§ **Text extract**:
Congress repealed the Extractives Rule via the Congressional Review Act (CRA), a rarely-used legal mechanism created in 1996. The CRA gives Congress the authority to repeal government agency rules finalized in the last 60 legislative days through a simple majority in both the House and the Senate without allowing filibusters. The legislation then goes to the President of the United States for signature. Before the current Republican Congress, which has used the CRA to overturn rules passed under the Obama administration on a range of issues, the CRA was rarely used because, generally speaking, it is only successful when both houses of Congress and the President are politically aligned. Once an agency rule is stricken by the CRA, the agency cannot implement a similar rule in the future.
The repeal of the Extractives Rule seems to run counter to a global trend toward tighter regulation of the extractives industry; regulations in both the European Union and Canada include similar requirements as the now-repealed Rule.
This past quarter, the U.K. SFO entered into its third and fourth-ever DPAs.
On January 17, 2017, the SFO, in coordination with U.S. and Brazilian authorities, entered into a DPA with Rolls-Royce Limited (Rolls-Royce) related to alleged corruption in the company's energy, civil aerospace, and defense aerospace businesses, as discussed in our FCPA Winter Review 2017. Under the DPA, Rolls-Royce agreed to pay £497,252,645 (approx. $604,808,392), plus interest for the offenses of conspiracy to corrupt, false accounting, and failure of a commercial organization to prevent bribery. Rolls-Royce must also reimburse the SFO's investigation costs of £13 million (approx. $13,790,100) in full. The settlement with Rolls-Royce marks the end of the SFO's largest investigation to date and reflects the highest-ever enforcement penalty imposed against a company in the United Kingdom for criminal conduct.
On March 28, 2017, the SFO announced that it reached a DPA in principle with Tesco Stores Limited (Tesco) in connection with false accounting allegations that occurred in 2014. According to the SFO's release, Tesco must fulfill certain requirements, including agreeing to pay £128,992,500 (approx. $140,090,000) in penalties and the SFO's costs. The DPA was approved on April 10, 2017.
Unlike the first two DPAs entered into by the SFO, neither Rolls-Royce nor Tesco voluntarily disclosed their misconduct. However, in both instances, the SFO highlighted the extensive cooperation of the companies during the SFO's investigations and the steps taken to prevent misconduct from occurring in the future. These two resolutions thus signal the SFO's increased willingness to enter into DPAs, even in cases where companies fail to voluntarily disclose misconduct.
Sir Brian Leveson, the President of the Queen's Bench Division, has approved all four DPAs finalized to date.

§ **Data segment**:
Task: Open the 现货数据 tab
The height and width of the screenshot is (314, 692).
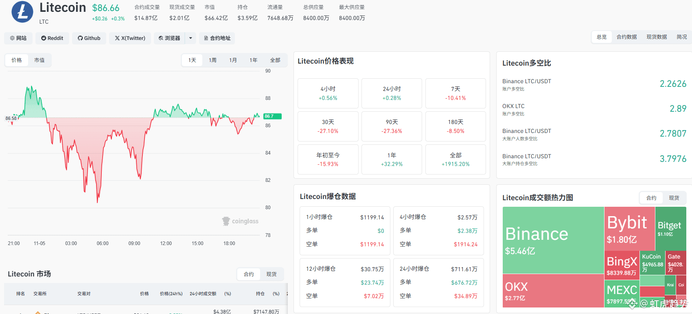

§ **Short task**: In the text on the SFO's deferred prosecution agreements, rewrite the section starting at "On January 17, 2017, the" and ending at "for criminal conduct.", changing "civil aerospace" to "commercial aerospace".

§ **Exercise output**:
On January 17, 2017, the SFO, in coordination with U.S. and Brazilian authorities, entered into a DPA with Rolls-Royce Limited (Rolls-Royce) related to alleged corruption in the company's energy, commercial aerospace, and defense aerospace businesses, as discussed in our FCPA Winter Review 2017. Under the DPA, Rolls-Royce agreed to pay £497,252,645 (approx. $604,808,392), plus interest for the offenses of conspiracy to corrupt, false accounting, and failure of a commercial organization to prevent bribery. Rolls-Royce must also reimburse the SFO's investigation costs of £13 million (approx. $13,790,100) in full. The settlement with Rolls-Royce marks the end of the SFO's largest investigation to date and reflects the highest-ever enforcement penalty imposed against a company in the United Kingdom for criminal conduct.